NEW YORK (Reuters Health) - A 1:1 ratio of fresh frozen plasma to packed red blood cells (FFP:pRBC) is associated with the lowest 24-hour mortality in trauma patients needing massive transfusion, according to a study of data from a nationwide cohort.

Lower FFP:pRBC ratios, such as 1:2 or 1:3, were associated with mortality increases, researchers report in the Journal of the American College of Surgeons.

"Until a larger randomized controlled study is performed, we suggest the use of a 1:1 FFP:pRBC ratio rather than a 1:2 ratio in the massively transfused trauma patient," Dr. Haytham Kaafarani of Massachusetts General Hospital, in Boston, and colleagues write.

Theirs is the largest national study of massively transfused hemorrhaging trauma patients, and the largest to show a statistically significant mortality benefit of the 1:1 FFP:pRBC ratio versus lower ratios, they note.

Dr. Jeremy W. Cannon, an associate professor of surgery at the University of Pennsylvania's Perelman School of Medicine, in Philadelphia, who was not involved in the study, called the work "very important" and highlighted its sound methodology in a phone interview with Reuters Health. He also said the authors had "zeroed in on the patients who have the highest risk of dying of hemorrhage."

The findings contrast with those of the 2015 randomized PROPPR study, which found no significant difference in 24-hour or 30-day survival between patients who received 1:1:1 versus 1:1:2 ratios of FFP:platelets:pRBC. However, exsanguination, the predominant cause of death in the first 24 hours, was significantly less likely in the 1:1:1 group.

The new results suggest that "the correct interpretation of the well-known PROPPR trial is perhaps that the 1:1:1 ratio is indeed superior" and that PROPPR's failure to show that might have been due to a type-II error (a false negative) and a smaller patient sample than was needed.

Drawing from the American College of Surgeons Trauma Quality Improvement Program 2013-2016 database, Dr. Kaafarani's team identified all trauma patients age 18 and older who needed at least 10 units (3,000 cc) of pRBC and at least one unit (300 cc) of FFP within 24 hours of admission.

They included 4,427 patients with a mean age of 41 (79% male), most of whom received transfusions with a 1:1 (31%), 1:2 (41%) or 1:3 (11%) FFP:pRBC ratio.

The 1:1 subgroup had the highest mean injury-severity-scale score and the highest proportions of pelvic and gastrointestinal injuries. Patients in higher-ratio subgroups spent significantly more time in the emergency department and required laparotomy and embolization significantly more often than those in other cohorts.

When compared with the 1:1 ratio subgroup, the odds of mortality increased to 1.23 for a 1:2 ratio, 2.11 for 1:4 and as high as 4.11 for 1:5 (all P<0.05).

In the study's most important finding, Dr.
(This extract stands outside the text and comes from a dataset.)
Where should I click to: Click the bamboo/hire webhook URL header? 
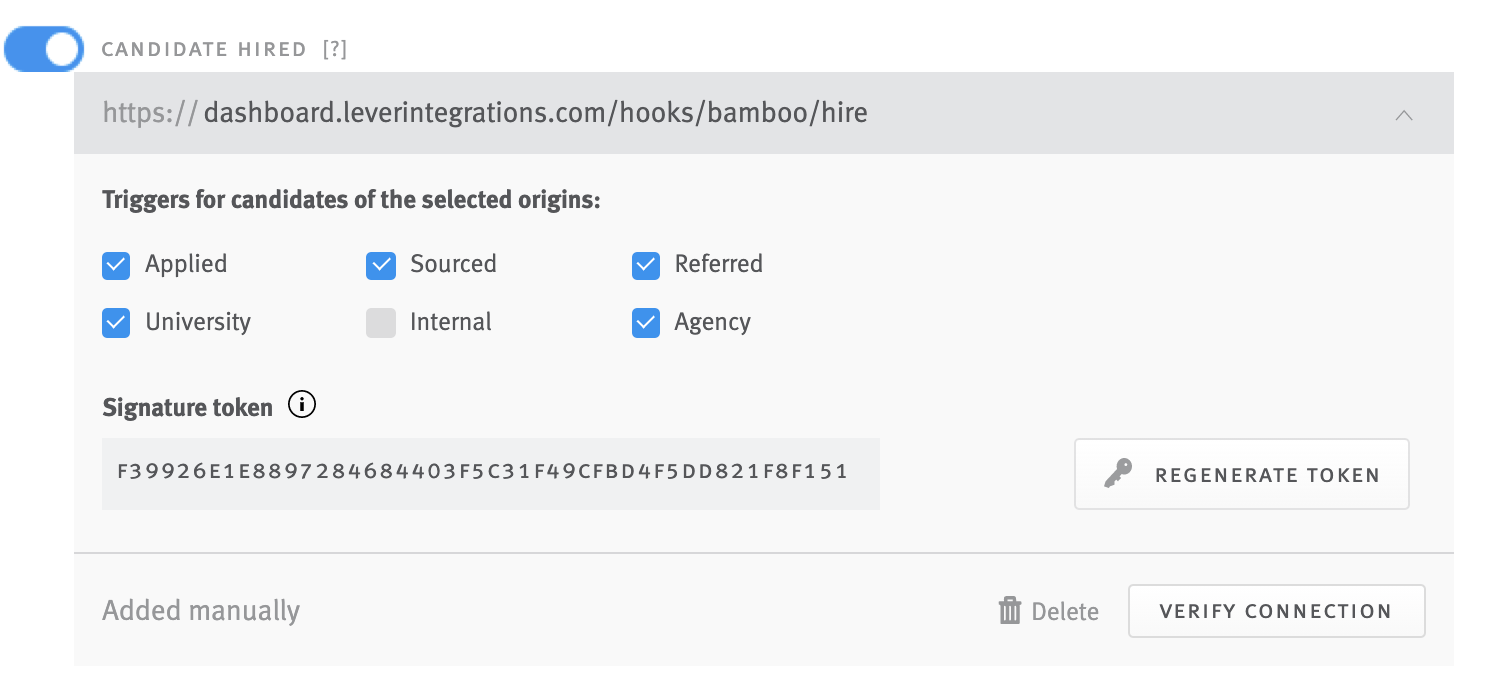(764, 113)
Kaafarani told Reuters Health by email, "we showed that 1:1 is statistically better than 1:2, which the PROPPR trial failed to do, likely because of insufficient number of patients."

Dr. John B. Holcomb, a professor of surgery at the University of Alabama at Birmingham and lead author of the PROPPR report, told Reuters Health by email, "It is disconcerting that a substantial portion of massively transfused patients still receive less than optimal transfusion ratios."
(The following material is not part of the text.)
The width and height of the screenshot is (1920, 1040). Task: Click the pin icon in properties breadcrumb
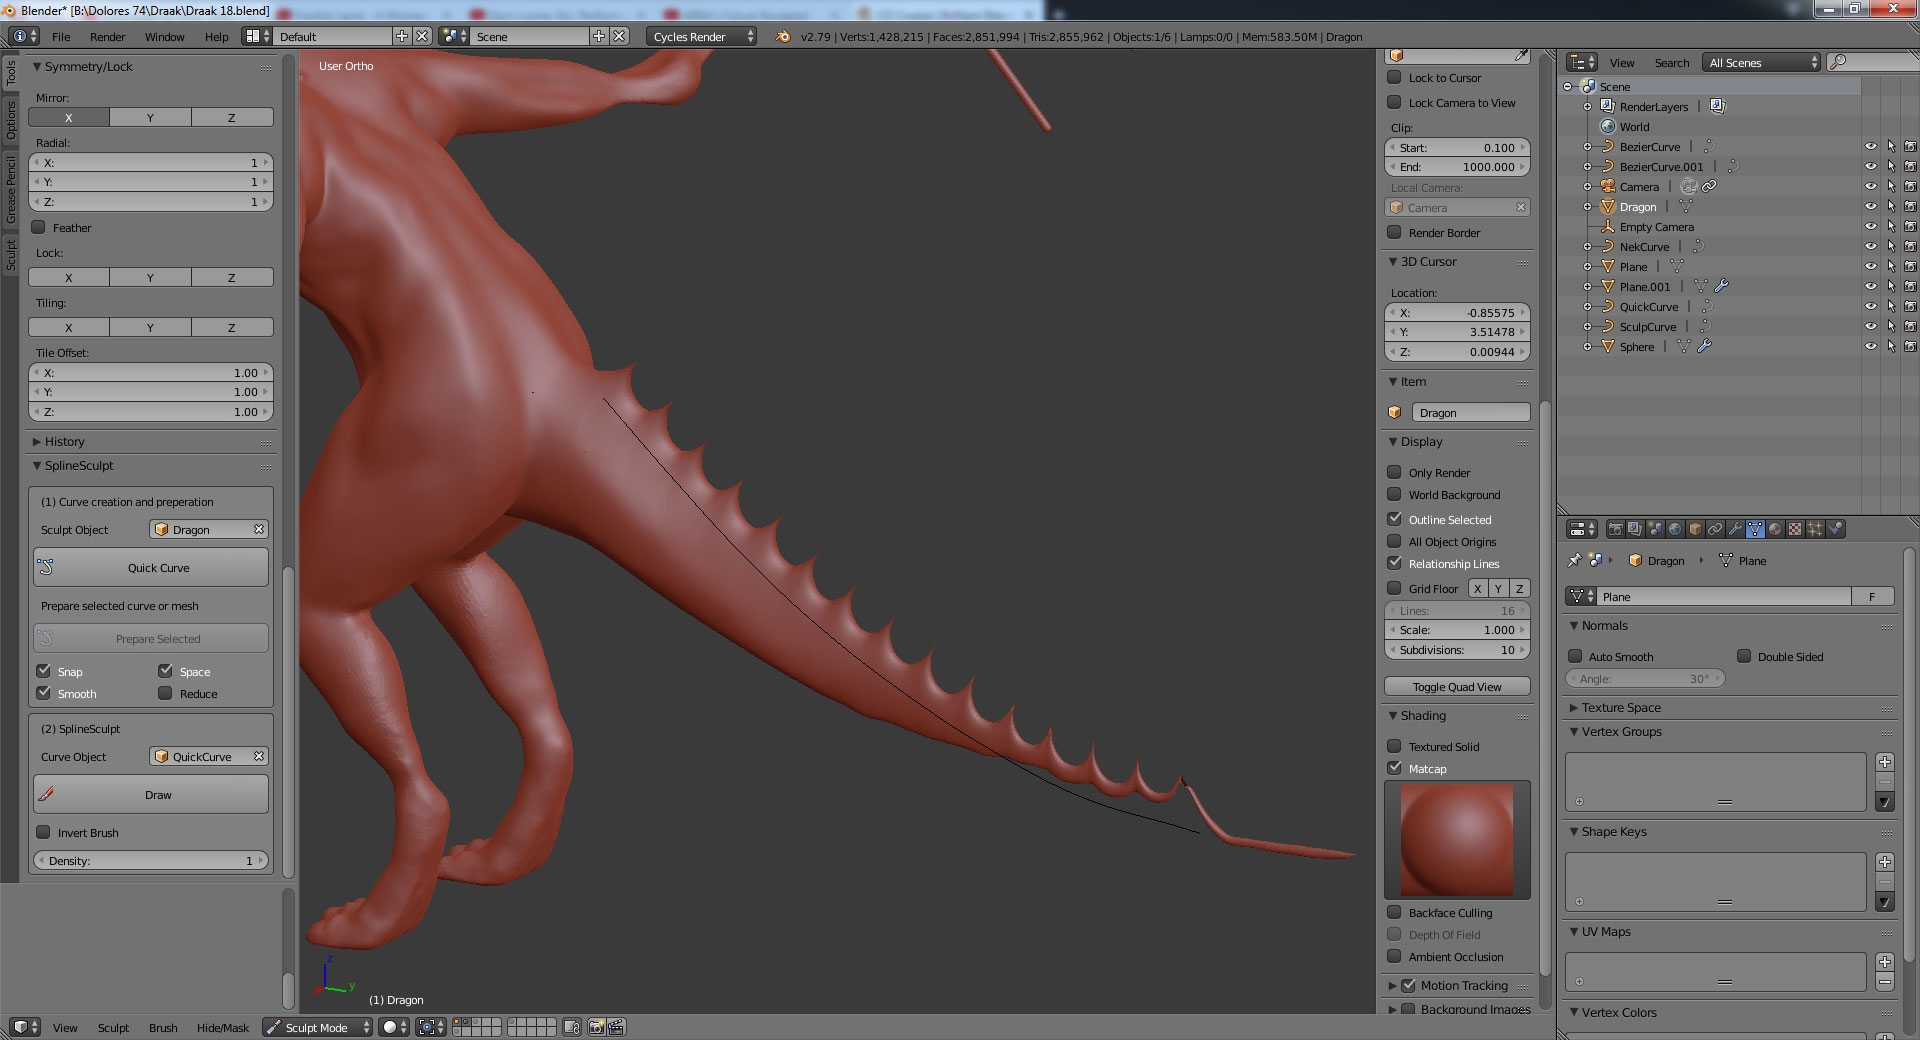tap(1575, 561)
He noted the difficulty in reaching a balanced ratio of plasma, platelets and RBCs quickly in bleeding patients and pointed to the authors' mention of a trend in recent studies suggesting whole blood transfusion. Whole blood, Dr. Holcomb said, "always delivers a perfectly balanced ratio, includes platelets and fibrinogen in addition to plasma and RBCs, and is cheaper than individual components."